- What to produce
The output should consist solely of the lines running from the one that contains "Lei nº 7.711, de" through the end of the records below, copied exactly.

=====

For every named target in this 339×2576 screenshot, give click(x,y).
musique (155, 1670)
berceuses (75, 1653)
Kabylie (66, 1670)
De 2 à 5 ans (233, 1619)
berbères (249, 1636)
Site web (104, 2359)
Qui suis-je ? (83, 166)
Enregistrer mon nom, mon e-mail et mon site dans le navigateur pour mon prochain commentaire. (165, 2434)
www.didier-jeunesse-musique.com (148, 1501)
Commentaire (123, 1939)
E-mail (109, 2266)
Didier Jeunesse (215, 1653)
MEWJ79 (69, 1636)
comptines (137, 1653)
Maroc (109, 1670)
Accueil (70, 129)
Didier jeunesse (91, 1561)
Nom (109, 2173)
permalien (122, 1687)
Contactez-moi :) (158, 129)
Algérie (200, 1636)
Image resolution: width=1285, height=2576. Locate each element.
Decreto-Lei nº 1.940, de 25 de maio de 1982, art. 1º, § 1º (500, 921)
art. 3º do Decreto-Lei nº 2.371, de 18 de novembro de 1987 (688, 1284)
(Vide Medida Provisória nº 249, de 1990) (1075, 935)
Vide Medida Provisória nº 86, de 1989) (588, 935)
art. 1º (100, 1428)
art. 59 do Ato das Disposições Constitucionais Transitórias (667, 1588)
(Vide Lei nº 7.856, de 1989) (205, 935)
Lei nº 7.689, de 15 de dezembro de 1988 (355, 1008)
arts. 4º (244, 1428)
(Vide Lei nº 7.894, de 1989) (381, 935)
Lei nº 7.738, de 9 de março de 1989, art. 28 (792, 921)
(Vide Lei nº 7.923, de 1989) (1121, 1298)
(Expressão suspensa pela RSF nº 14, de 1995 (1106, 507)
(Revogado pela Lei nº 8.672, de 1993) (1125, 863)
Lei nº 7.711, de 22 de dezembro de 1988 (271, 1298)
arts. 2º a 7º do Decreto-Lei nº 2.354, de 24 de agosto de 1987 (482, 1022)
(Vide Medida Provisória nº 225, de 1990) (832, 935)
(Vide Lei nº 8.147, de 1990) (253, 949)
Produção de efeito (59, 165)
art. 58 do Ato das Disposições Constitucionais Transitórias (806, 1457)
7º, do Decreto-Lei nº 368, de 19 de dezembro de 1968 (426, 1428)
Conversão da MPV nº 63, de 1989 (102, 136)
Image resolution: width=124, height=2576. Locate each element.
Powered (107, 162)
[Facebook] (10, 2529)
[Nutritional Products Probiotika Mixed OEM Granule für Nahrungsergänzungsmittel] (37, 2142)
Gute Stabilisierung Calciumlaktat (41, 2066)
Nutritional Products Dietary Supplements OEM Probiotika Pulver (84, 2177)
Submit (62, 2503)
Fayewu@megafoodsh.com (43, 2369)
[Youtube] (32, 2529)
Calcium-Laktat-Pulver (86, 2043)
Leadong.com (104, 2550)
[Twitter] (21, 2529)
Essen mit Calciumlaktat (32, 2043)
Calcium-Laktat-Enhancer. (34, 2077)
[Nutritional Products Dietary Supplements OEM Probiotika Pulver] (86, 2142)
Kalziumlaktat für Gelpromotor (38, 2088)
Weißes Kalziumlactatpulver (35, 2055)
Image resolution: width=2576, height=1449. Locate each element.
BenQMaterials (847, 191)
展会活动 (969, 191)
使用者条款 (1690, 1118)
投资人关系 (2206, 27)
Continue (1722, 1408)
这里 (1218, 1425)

=====

- Answer area
Lei nº 7.711, de 22 de dezembro de 1988 (271, 1298)
arts. 2º a 7º do Decreto-Lei nº 2.354, de 24 de agosto de 1987 (482, 1022)
(Vide Medida Provisória nº 225, de 1990) (832, 935)
(Vide Lei nº 8.147, de 1990) (253, 949)
Produção de efeito (59, 165)
art. 58 do Ato das Disposições Constitucionais Transitórias (806, 1457)
7º, do Decreto-Lei nº 368, de 19 de dezembro de 1968 (426, 1428)
Conversão da MPV nº 63, de 1989 (102, 136)
Image resolution: width=124, height=2576. Locate each element.
Powered (107, 162)
[Facebook] (10, 2529)
[Nutritional Products Probiotika Mixed OEM Granule für Nahrungsergänzungsmittel] (37, 2142)
Gute Stabilisierung Calciumlaktat (41, 2066)
Nutritional Products Dietary Supplements OEM Probiotika Pulver (84, 2177)
Submit (62, 2503)
Fayewu@megafoodsh.com (43, 2369)
[Youtube] (32, 2529)
Calcium-Laktat-Pulver (86, 2043)
Leadong.com (104, 2550)
[Twitter] (21, 2529)
Essen mit Calciumlaktat (32, 2043)
Calcium-Laktat-Enhancer. (34, 2077)
[Nutritional Products Dietary Supplements OEM Probiotika Pulver] (86, 2142)
Kalziumlaktat für Gelpromotor (38, 2088)
Weißes Kalziumlactatpulver (35, 2055)
Image resolution: width=2576, height=1449. Locate each element.
BenQMaterials (847, 191)
展会活动 (969, 191)
使用者条款 (1690, 1118)
投资人关系 (2206, 27)
Continue (1722, 1408)
这里 (1218, 1425)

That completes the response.